The Truth About Bioplastics // Are bioplastics REALLY better than plastic? Bioplastics & composting

Updated: Nov 25, 2020

It today’s iteration of “where does our waste go” let’s talk about bioplastics. We’re going to dive into what they are made of, how they are disposed of, and then talk about if they are really better than plastic.


The inspiration for this series lies behind all the plastic pollution I saw here on the shores of Okinawa. It made me think, “where does our waste go after we put it in our blue bins and why does so much end up in the ocean?” Since then, we have explored plastic (video/blog post), glass (video/blog post), metal (video/blog post), paper (video/blog post), and e-waste (video/blog post). I’d like to keep this series going so let me know which material you’d like me to explore next!
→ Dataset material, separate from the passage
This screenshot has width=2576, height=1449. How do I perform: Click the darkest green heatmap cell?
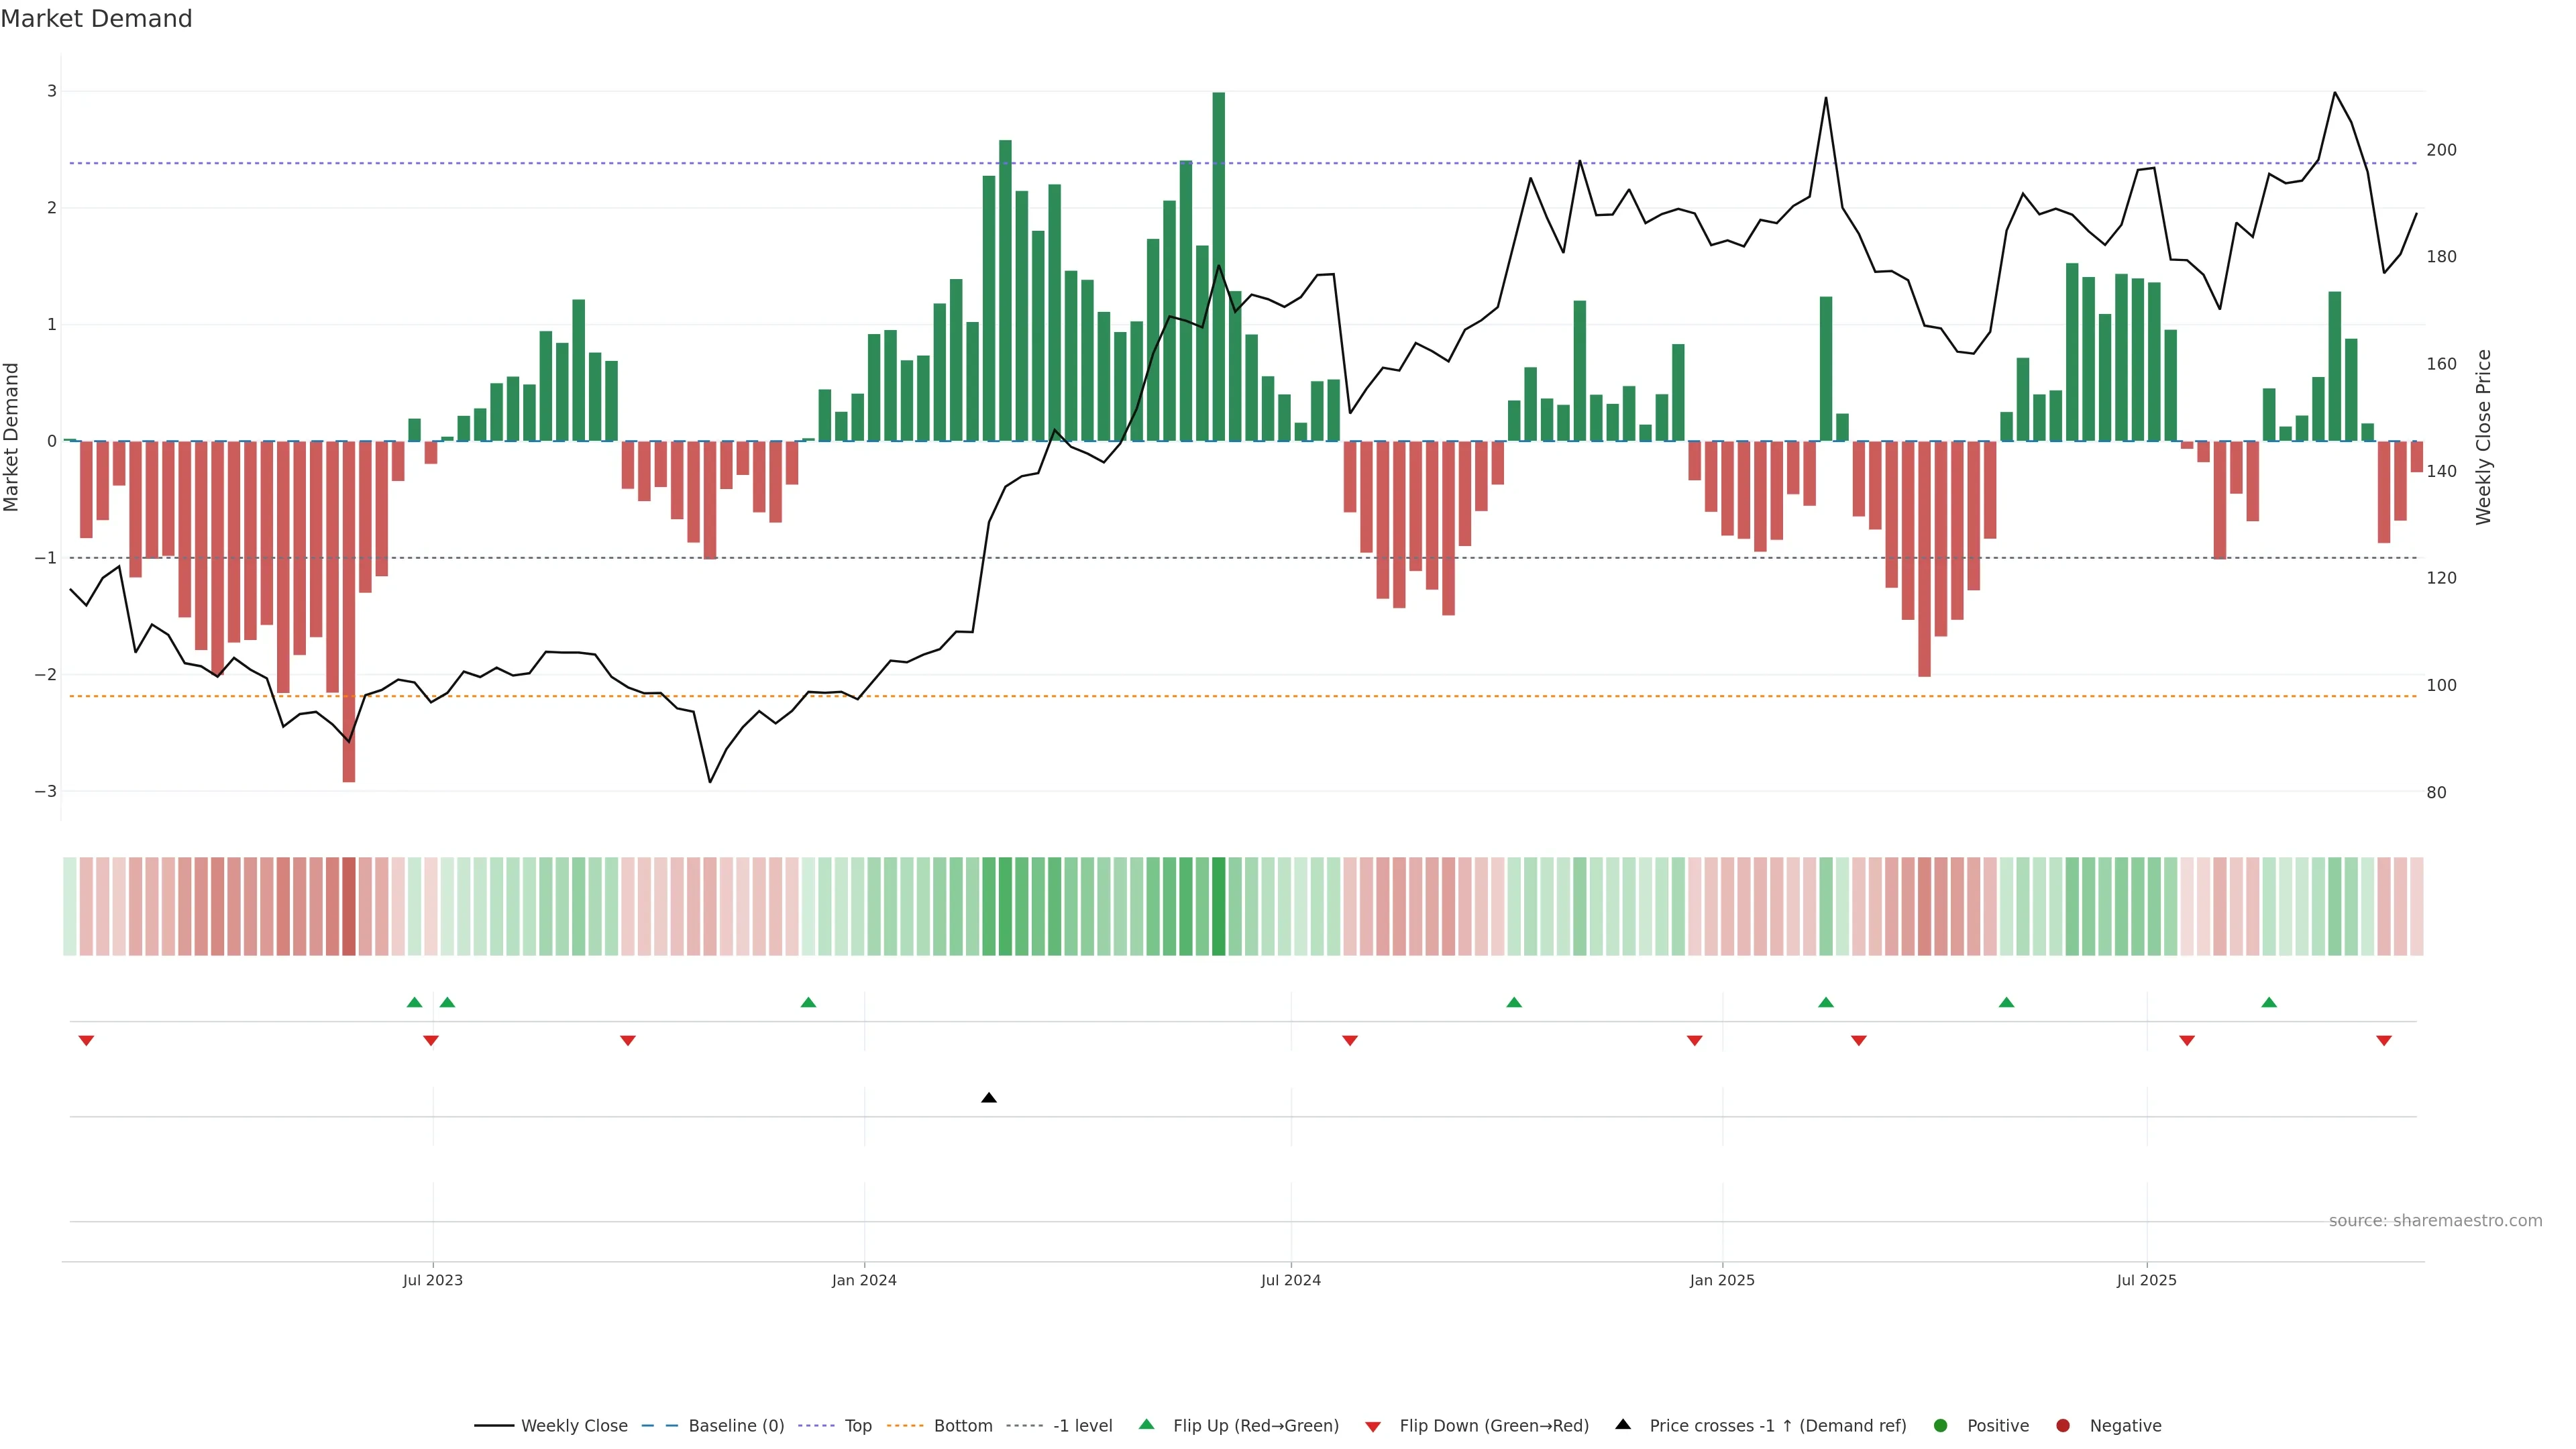coord(1218,906)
What are bioplastics made of?


Bioplastics are a type of plastic that are made from natural resources like vegetable oils and starches as opposed to crude oil. Because of this, the consumption of petroleum will go down and the desire to create and use bioplastics has gone up. It’s always great to cut back on our use and reliance of fossil fuels. Bioplastics market is operating currently at a growth of 10% annually meaning that bioplastics accounted for around 10-15% of the plastic market in 2016 but was predicted to reach about 25-30% this year. In fact, it’s becoming so popular that the market this year is around $17 billion and is expected to grow to $44 billion in just two years.


Looking forward, researchers are trying to find alternative ways to create bioplastics utilizing our waste instead of brand new plants. Kartik Chandran students of and Colombia are developing ways to make bioplastics from wastewater and solid waste. Chandran found a way to create them using acids found in things like vinegar. You can read more about his method here.


Another alternative is from a company called Full Cycle Bioplastics in California who create PHA from organic waste instead of virgin plants. They use food waste, crop residue like stalks and leaves, garden water, and even unrecycled paper. This PHA is used to make traditional single-use plastics and is compostable, marine degradable (meaning if it ends up in the ocean it can serve as bacteria food).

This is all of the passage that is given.